St. Petersburg State Electrotechnical University "LETI" actively develops the science-art community. Last summer, the Chair of PR studies in partnership with the Botanical Garden held a three-day school "Nautilus. Immersion". Four inter-university groups developed project concepts at the intersection of science and creativity. What's next?
"My colleagues and I hope that the invited experts from the autumn school will have an impact on the establishment of meta-engineering at LETI"
Key experts share their views on the engineer’s mission in art and the creative input into the LETI's unique potential realization.
"For me, any engineer is a source of creative thinking. The function of creative engineering cannot be overestimated, because practically any contemporary artistic project requires not only an understanding and knowledge of technology but also the ability to adapt it to the creative task, and this is an almost exclusive ability to turn a text into the object".
The project experience makes Lisa assert that due to the core engineering competencies, his role in art is not that of an assistant or a second fiddle - without him, the project cannot come into life.
"When we put together an interdisciplinary project, the group can include people from different professions - designers, artists, historians and the engineers - it's a team that acts as a single organism."
Among the projects produced by Lisa is "A Measure of Chaos. Science as a mode of communication", an Art&Science exhibition and educational project. It was created within the 15/24 project Museum of the Hermitage XXI Century Foundation and was located in two cities - St. Petersburg and Novosibirsk. Novosibirsk did not appear by chance - at some point it became clear that art&science could be a cultural driver for the development of the city of which Akademgorodok is a part. In St Petersburg, the site for the project was the Popov Central Museum of Communications. The aim was to explore and actualize a productive dialogue between scientific disciplines, contemporary art and humanitarian knowledge in order to find new solutions in each of these spheres. The project included a small exhibition and a large educational program, where contemporary practices were divided into the four dominant tracks: quantum technologies, biology, deep media and artificial intelligence.
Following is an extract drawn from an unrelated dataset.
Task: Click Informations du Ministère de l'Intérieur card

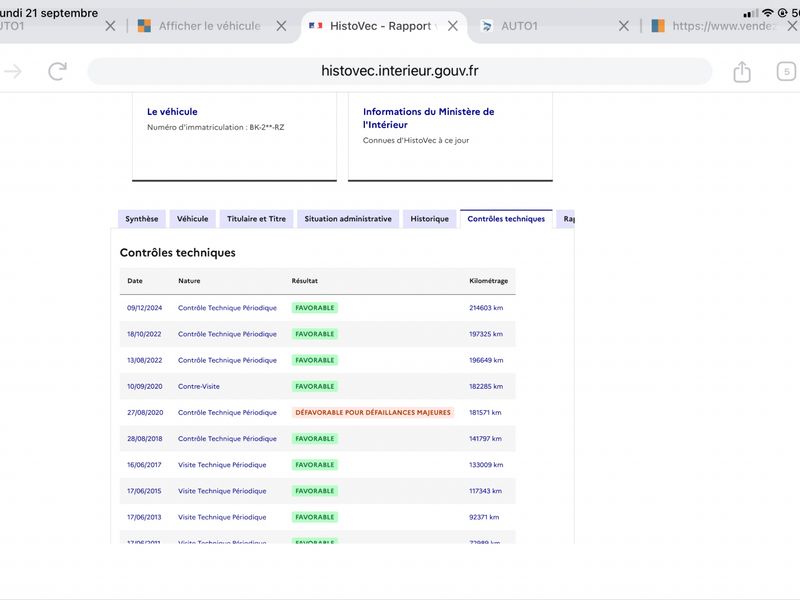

Today, under the auspices of PJSC Gazprom, St. Petersburg hosts a large festival of creative and educational projects called "Friends of St. Petersburg". Where Liza is the curator of the Great Embassy program. The name refers to the "engineering internship" of the young Peter in Europe, after which he became, according to Liza, "Russia's first innovator". The importance of hands-on project work for students and young scientists cannot be overestimated.
"It is very important for young professionals, because when they graduate from their university, they go out to implement their projects, and they already know how it works. If we have more people knowing how it works, the overall quality of cultural processes will be better."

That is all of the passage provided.